Der Film ist nichts für schwache Nerven. Da wird genau gezeigt, wie ein Kabel zwischen Ohr und Auge verlegt wird und wie das Auge aufgeschnitten wird, um den Chip einzusetzen. Auch dass es den Probanden nach der OP nicht so besonders geht, wird gezeigt. Einer hat ein riesiges blutunterlaufenes Auge wie nach einem Boxkampf. Während des Filmes verlässt einen dann auch noch die Freundin. Überhaupt sind das ziemliche Strapazen, die die Leute da auf sich nehmen. Das Prozedere dauert Wochen und ich frage mich, ob die denn psychologisch betreut wurden während des ganzen Theaters. Auch die Familien? Ich glaube, sogar der Autor des Films hat am Anfang geglaubt, von einer Heilung berichten zu können. Im Film kippt das dann aber. Die Ärzte haben den Leuten Hoffnungen gemacht, die sie nicht erfüllen können – und wenn ich mal eine Prognose abgeben darf, auch nicht werden. Alle zwei Jahre, wenn die Fördergelder wieder auslaufen, wird das Thema Retina Implant in den Medien gehypt. Die EU hat bereits 10 Millionen Euro in das Projekt gesteckt. Davon hätte man ganz Deutschland mit Blindenampeln ausstatten können, an besseren Orientierungssystemen arbeiten können oder was auch immer. Ich bin wirklich nicht technologiefeindlich, aber ich glaube die sind einfach auf dem Holzweg.

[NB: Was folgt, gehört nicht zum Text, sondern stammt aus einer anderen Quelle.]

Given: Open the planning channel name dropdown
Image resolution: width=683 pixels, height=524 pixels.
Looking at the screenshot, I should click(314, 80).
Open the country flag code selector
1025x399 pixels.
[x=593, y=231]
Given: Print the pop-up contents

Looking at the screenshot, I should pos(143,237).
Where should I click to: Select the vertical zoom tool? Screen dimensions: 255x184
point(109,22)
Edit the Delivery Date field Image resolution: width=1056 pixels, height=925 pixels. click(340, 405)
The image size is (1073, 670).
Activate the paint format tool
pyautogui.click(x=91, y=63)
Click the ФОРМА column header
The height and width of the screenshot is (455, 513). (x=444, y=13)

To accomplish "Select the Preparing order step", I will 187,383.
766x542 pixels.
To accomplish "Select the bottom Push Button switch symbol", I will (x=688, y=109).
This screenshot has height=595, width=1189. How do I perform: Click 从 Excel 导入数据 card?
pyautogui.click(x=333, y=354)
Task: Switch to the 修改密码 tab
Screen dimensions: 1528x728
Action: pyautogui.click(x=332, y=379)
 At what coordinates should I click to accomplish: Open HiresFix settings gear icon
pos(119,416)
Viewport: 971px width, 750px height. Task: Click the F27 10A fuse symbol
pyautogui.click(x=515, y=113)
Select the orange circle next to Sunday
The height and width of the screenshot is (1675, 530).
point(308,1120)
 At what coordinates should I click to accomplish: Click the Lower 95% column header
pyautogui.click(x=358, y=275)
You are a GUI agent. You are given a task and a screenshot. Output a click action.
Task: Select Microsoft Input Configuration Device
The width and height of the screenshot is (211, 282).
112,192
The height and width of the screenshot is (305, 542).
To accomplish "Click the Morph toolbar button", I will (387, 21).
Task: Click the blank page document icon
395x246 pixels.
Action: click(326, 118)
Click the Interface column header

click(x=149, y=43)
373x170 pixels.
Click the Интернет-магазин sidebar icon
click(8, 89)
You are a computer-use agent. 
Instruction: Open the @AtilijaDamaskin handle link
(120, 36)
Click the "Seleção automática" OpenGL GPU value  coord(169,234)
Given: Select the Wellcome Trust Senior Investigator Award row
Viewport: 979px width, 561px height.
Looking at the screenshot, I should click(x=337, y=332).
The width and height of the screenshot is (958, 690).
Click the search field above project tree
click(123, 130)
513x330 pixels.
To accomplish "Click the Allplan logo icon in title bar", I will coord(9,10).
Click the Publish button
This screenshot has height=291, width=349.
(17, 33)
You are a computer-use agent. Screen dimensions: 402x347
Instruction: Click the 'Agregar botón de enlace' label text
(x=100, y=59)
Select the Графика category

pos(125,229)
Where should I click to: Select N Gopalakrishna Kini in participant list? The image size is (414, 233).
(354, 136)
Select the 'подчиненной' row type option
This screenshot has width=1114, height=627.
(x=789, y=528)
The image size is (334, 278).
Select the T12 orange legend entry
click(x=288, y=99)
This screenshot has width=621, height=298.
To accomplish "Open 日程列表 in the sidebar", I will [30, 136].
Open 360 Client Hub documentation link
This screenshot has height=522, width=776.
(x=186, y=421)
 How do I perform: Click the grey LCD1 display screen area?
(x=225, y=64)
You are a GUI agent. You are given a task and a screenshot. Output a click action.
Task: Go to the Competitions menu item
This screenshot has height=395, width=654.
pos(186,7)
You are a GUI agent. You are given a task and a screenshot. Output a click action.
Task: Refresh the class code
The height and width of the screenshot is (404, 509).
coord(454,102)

Die Sendung wird am Montag um 18 Uhr auf 3sat wiederholt.

Gekommen, um zu bleiben

Ich habe mich entschlossen, vorerst in London zu bleiben. Deshalb habe ich am Wochenende bei dpa gekündigt. Ich war ja bei dpa sechs Monate beurlaubt und hätte im Juli zurück auf meine Stelle gehen können. Jetzt habe ich mich entschieden, zu bleiben. Die Gründe hierfür stehen ja bereits ausführlich in diesem Blog. Ab Mitte April bin ich in der Wirtschaftsredaktion bei BBC World TV. Bitte Daumen drücken, dass das alles so gut weitergeht wie bisher.

Comedy and Disability

Heute bin ich ein wenig früher gegangen, um vom Bush House zur BBC White City zu fahren. Dort gab es eine Veranstaltung für behinderte BBC-Mitarbeiter. Es wurde diskutiert, wie das Thema Behinderung in Comedysendungen integriert werden sollte und wie nicht. Allein dass das die BBC mit ihren behinderten Mitarbeitern diskutiert, finde ich ausgesprochen beeindruckend.

Noch beeindruckender fand ich allerdings die Menschen, die ich da kennengelernt habe: Einen blinden Politikredakteur, einen Auslandsredakteur ohne Arme, gehörlose Kollegen. Und fast alle Journalisten und Programmmacher, an die hundert Leute. Ich wette, in Deutschland gibt es im ganzen Land nicht so viele Journalisten und Programmmacher mit einer sichtbaren Behinderung wie heute in diesem Raum.